* _EXERCISE_: Return every line from the records below in which the word "will" is found.
-------
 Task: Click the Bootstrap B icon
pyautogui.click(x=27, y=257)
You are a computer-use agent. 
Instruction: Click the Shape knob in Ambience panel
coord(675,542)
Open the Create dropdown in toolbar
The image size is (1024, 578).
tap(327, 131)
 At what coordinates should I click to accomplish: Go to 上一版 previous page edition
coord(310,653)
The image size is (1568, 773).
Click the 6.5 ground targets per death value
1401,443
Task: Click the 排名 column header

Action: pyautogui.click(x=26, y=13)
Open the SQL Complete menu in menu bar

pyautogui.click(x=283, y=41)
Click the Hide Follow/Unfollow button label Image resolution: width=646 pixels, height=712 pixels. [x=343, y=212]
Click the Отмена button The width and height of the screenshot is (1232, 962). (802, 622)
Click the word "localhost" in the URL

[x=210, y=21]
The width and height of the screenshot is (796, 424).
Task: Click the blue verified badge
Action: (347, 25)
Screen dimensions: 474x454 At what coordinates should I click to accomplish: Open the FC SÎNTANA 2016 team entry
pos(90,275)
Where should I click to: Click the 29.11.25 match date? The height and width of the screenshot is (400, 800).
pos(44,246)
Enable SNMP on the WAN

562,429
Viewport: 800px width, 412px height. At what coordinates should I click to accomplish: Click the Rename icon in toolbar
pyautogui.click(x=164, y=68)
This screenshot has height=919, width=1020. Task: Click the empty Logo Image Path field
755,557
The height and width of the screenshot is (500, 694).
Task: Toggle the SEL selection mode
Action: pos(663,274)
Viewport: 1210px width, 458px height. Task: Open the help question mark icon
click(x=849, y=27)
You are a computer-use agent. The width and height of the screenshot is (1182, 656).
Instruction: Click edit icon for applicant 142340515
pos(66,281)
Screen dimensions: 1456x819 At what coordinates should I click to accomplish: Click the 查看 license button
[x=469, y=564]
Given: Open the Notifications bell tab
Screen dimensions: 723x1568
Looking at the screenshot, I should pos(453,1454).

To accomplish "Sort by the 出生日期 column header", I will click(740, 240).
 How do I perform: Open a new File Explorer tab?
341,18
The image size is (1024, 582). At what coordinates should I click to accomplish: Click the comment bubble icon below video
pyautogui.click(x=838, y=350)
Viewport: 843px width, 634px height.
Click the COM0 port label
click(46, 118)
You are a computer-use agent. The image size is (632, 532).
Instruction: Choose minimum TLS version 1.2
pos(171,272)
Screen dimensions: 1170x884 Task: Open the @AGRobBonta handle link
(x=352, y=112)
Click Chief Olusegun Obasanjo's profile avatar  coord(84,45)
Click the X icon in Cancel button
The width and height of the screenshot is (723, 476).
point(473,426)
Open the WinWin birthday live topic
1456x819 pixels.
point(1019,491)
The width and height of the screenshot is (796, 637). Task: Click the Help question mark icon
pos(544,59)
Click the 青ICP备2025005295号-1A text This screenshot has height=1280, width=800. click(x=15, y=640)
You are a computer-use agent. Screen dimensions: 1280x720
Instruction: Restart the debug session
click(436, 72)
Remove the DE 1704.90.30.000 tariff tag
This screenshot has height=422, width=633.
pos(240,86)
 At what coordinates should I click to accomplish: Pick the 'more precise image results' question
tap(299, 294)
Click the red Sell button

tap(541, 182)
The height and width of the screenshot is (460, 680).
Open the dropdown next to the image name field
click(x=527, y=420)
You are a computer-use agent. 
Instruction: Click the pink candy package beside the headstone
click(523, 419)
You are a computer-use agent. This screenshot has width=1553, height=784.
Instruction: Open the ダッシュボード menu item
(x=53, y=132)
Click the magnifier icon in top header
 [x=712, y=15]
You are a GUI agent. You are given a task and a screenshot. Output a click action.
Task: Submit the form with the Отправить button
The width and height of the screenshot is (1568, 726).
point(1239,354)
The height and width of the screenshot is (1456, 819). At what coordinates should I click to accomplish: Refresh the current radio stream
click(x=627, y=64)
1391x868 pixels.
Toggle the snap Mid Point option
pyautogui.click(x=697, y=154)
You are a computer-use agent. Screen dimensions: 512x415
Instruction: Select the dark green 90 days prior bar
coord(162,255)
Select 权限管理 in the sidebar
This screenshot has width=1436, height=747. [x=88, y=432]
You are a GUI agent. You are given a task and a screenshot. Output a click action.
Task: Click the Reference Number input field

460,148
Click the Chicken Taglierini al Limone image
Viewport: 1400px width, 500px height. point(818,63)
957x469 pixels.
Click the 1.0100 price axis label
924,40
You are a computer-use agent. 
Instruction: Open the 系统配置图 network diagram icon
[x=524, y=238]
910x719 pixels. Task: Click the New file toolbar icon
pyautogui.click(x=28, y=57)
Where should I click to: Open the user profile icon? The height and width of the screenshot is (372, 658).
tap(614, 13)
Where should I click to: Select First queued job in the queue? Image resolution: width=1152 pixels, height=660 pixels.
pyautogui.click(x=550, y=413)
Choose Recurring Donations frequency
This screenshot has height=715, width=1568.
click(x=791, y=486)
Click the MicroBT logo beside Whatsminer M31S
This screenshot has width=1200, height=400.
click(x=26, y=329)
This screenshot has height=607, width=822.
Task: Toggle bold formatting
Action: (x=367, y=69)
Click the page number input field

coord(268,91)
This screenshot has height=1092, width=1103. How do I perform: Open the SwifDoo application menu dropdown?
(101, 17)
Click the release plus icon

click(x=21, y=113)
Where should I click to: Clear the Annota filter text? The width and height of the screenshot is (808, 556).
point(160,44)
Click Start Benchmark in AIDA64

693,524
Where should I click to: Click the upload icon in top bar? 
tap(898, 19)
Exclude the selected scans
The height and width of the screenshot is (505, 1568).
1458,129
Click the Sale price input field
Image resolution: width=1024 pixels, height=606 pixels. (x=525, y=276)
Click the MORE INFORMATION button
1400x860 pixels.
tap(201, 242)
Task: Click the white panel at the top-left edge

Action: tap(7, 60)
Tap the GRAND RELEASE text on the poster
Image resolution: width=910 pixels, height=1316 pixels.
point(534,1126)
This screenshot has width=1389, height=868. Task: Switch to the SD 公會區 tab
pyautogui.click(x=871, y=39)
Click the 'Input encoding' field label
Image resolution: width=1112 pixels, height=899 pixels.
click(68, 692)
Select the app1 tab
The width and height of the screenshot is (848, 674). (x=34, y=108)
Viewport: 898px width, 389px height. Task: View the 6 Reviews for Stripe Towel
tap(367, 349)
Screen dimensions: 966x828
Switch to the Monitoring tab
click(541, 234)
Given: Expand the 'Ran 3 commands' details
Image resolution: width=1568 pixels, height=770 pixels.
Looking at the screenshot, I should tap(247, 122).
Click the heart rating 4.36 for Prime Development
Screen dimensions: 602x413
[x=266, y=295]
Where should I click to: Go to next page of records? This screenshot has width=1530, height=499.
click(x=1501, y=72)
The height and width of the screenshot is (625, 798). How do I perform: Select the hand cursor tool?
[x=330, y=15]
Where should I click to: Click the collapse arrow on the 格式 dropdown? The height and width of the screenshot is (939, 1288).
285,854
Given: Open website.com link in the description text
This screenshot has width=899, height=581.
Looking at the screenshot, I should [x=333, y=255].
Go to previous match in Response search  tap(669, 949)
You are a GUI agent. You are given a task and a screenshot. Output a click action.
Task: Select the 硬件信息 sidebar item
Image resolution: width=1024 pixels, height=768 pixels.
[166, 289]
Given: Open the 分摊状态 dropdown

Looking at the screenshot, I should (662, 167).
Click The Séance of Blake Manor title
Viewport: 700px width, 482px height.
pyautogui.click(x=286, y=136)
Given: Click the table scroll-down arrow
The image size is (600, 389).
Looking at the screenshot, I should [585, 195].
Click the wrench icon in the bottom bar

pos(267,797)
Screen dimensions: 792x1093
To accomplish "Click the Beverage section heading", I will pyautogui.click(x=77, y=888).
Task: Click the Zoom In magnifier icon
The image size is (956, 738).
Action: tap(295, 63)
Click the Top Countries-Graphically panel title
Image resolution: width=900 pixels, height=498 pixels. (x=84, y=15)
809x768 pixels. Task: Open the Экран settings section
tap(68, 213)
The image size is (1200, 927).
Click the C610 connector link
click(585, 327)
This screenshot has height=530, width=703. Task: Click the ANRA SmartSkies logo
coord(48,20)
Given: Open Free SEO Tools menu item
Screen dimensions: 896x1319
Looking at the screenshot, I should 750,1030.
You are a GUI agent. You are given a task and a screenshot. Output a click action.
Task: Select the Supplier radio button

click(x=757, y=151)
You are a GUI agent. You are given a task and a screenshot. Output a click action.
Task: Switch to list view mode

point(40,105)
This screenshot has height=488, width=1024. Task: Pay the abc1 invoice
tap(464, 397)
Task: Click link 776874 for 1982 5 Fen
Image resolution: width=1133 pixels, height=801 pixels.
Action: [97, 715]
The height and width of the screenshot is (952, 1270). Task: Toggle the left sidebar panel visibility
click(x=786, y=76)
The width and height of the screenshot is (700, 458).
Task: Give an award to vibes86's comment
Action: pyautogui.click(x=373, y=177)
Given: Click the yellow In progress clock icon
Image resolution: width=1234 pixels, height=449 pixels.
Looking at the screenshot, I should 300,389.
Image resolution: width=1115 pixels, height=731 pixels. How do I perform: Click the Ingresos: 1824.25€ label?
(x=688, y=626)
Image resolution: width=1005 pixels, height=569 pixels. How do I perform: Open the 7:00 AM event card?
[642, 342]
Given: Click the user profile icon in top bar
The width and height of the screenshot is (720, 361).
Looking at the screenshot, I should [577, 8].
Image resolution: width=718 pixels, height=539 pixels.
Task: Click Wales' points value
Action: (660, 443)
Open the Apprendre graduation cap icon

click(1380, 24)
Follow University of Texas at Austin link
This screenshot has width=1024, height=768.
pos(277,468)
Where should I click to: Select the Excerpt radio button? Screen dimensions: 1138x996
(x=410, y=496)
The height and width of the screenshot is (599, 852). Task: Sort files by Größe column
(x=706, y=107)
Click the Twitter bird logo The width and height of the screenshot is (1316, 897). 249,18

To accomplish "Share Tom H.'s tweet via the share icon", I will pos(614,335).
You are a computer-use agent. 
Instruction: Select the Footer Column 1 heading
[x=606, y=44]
-------
* _FINISHED TASK_:
To accomplish "Sort by the 出生日期 column header", I will click(740, 240).
To accomplish "Click the Beverage section heading", I will pyautogui.click(x=77, y=888).
To accomplish "Share Tom H.'s tweet via the share icon", I will pos(614,335).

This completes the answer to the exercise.